Monday 18 March 2013

I fink it's anover blog entry; TH-fronting in English

Hello, and thanks for keeping up with my blog so far.

TH-fronting is a common feature of working-class dialects in some areas of the UK, where the <th> sound in 'think' is replaced by the <f> in 'fort', and the <th> sound in 'other' is replaced by the <v> in 'over'. A result of TH-fronting is that a number of new pairs of homophones are created, such as 'three' and 'free', both of which are pronounced like 'free'.

The <th> sounds in 'think' and 'other' are known as dental fricatives, and are represented as /θ/ and /ð/ in the IPA. The symbols /f/ and /v/ represent the first sounds in 'fine' and 'vine' respectively. These are the labiodental fricatives.

TH-fronting has long been considered a feature of Cockney speech, but it is spreading and increasing across urban areas in the UK, especially in working-class accents. Notably, men are more likely than women to use TH-fronting. However, it is rare elsewhere in the English speaking world, except in Newfoundland, Liberian English and in AAVE (African-American Vernacular English), where it is also common (Wells, 1982).

Although the main wave of TH-fronting does appear to have spread from the London area, it is likely that TH-fronting originated independently in a number of different places. It has been long-established in Bristol and Glasgow, for example.
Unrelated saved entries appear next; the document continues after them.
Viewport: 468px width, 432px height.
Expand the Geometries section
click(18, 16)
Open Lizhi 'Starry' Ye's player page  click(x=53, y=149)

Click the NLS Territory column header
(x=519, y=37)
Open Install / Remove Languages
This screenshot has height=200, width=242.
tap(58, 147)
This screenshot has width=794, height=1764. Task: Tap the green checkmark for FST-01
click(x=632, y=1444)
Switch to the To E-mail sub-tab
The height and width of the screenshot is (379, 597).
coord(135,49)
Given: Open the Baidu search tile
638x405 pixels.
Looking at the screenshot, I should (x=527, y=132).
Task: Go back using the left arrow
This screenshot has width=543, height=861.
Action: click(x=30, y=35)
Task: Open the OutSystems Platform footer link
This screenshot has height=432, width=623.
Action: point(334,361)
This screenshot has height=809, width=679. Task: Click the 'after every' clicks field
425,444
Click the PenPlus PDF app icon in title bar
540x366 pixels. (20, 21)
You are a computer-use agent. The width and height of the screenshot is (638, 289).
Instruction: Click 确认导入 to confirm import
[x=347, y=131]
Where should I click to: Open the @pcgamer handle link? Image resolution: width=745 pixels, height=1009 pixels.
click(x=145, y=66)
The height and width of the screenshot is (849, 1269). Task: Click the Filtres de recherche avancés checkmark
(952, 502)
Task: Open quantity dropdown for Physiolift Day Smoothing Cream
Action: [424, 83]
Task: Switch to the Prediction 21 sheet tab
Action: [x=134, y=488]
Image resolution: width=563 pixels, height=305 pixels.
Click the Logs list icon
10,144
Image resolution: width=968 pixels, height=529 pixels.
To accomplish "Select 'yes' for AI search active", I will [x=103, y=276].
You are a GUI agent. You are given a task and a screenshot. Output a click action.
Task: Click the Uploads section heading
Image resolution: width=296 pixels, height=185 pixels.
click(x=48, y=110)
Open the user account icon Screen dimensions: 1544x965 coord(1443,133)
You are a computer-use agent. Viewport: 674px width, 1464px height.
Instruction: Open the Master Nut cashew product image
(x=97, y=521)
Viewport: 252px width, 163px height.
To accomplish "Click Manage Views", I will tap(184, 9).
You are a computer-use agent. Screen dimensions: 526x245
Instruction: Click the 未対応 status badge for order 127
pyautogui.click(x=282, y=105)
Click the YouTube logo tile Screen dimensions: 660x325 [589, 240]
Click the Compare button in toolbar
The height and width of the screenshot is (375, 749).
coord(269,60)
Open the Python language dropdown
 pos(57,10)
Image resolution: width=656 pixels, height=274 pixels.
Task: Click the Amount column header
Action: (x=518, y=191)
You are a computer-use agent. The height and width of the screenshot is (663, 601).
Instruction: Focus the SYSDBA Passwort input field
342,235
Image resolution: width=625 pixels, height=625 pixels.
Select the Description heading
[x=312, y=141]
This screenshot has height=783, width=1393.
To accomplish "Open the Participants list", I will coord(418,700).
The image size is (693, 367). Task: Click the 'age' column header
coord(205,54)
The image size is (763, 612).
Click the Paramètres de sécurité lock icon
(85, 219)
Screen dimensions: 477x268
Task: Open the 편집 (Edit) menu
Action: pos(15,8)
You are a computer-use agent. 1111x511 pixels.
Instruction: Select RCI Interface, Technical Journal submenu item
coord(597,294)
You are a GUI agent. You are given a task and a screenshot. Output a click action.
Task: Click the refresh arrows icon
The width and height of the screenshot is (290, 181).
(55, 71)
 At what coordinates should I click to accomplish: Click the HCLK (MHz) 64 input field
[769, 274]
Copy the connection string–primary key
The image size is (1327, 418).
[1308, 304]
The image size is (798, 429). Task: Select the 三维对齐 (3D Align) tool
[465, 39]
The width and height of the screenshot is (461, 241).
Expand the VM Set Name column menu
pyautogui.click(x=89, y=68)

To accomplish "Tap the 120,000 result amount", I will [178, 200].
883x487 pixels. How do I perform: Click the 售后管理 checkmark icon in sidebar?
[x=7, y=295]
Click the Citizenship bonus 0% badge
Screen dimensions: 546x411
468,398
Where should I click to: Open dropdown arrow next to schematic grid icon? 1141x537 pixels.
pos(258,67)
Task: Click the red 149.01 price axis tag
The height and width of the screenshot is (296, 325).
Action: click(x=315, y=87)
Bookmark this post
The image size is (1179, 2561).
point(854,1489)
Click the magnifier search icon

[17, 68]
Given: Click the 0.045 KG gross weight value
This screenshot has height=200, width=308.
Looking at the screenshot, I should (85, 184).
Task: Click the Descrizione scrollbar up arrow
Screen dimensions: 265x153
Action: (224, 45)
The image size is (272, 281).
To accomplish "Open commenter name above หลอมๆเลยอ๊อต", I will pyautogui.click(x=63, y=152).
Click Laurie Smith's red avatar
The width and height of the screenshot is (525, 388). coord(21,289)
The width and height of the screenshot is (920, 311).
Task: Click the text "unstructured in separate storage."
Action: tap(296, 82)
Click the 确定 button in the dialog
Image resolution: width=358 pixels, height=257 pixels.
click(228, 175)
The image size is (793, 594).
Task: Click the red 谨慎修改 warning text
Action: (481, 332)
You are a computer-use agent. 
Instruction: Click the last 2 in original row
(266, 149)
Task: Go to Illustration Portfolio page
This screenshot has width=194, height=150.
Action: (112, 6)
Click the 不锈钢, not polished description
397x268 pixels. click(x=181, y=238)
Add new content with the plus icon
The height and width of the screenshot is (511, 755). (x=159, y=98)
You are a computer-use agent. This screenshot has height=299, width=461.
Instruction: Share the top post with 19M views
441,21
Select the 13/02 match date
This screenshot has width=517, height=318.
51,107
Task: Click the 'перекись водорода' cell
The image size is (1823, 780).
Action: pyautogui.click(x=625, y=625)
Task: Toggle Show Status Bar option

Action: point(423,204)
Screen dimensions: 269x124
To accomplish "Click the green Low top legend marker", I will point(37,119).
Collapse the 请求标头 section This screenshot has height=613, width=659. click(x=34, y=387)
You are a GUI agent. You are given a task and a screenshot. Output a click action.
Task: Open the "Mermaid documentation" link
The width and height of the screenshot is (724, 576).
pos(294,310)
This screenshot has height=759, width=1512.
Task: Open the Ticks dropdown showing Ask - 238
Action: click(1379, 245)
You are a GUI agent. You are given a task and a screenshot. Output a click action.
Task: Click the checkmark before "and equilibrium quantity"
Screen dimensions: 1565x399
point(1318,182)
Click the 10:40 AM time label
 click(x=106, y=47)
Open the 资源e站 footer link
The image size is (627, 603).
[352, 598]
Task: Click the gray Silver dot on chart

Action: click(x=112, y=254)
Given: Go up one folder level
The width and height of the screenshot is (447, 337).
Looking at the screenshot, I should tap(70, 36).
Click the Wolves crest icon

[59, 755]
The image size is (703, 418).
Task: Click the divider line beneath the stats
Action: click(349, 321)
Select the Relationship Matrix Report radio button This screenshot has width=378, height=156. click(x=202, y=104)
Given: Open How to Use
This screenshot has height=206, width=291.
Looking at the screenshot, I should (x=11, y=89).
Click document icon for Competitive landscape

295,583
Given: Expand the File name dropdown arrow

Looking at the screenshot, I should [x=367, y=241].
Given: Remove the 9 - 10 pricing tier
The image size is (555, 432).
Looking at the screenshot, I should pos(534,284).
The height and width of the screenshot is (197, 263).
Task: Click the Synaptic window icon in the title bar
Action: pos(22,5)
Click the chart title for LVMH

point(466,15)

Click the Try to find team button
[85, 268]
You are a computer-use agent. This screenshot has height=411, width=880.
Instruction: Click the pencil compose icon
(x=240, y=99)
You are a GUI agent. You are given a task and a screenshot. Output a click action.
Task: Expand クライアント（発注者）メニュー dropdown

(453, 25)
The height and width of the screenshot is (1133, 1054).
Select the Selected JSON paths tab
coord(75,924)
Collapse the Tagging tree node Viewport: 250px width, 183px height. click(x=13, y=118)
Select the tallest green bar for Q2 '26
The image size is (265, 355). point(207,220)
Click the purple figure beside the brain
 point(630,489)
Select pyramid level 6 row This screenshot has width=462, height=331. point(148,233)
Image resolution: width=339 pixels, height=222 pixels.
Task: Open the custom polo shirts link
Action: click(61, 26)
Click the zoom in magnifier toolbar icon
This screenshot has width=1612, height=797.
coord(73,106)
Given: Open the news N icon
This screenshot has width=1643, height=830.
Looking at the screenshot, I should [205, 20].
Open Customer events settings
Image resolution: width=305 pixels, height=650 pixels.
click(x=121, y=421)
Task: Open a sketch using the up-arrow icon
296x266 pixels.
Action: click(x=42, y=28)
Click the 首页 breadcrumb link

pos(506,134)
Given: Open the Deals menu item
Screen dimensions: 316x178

Also, TH-fronting was noted in Yorkshire speech as long ago as 1876 (Upton, 2012) and it is in fact more common among working-class boys in Hull than in any other British city. We can safely put to bed the idea that TH-fronting is a side-effect of watching too much EastEnders! Watching this soap opera does cause a number of adverse health effects, but TH-fronting is not one of them.

Although TH-fronting is occasionally found in middle and upper-class English accents, there is still a marked social boundary between working and middle-class speakers, in terms of the frequency of TH-fronting. It has not made as many inroads into middle-class English accents as other traditionally working-class features, such as t-glottaling or l-vocalisation. However, there is evidence that TH-fronting is finding its way into the variety of Standard English spoken in South-East England, i.e. the so-called 'Estuary English' (Altendorf, 1999).

A T-shirt...as it's pronounced by Norf Londoners!
In the past fifty or so years, TH-fronting has spread rapidly across urban centres in the UK (Trudgill, 1988). Not only will you find TH-fronting in London, Hull and Bristol, but also in Manchester, Newcastle and Aberdeen, to give some examples. It does not seem to have taken hold in rural areas, except in the areas where it has been long established.

Why, then, is TH-fronting spreading so rapidly across the UK? It is probable that there is covert prestige involved. That is, working-class men front their TH's to show solidarity towards their social group. Their friends in nearby towns pick this feature up from them in order to emulate their speech patterns, probably unconsciously. So essentially, this stigmatised feature becomes a secret source of pride. Now that it is well-established among the working class, some middle-class people are beginning to front their dental fricatives in order to stand out less from their working-class mates.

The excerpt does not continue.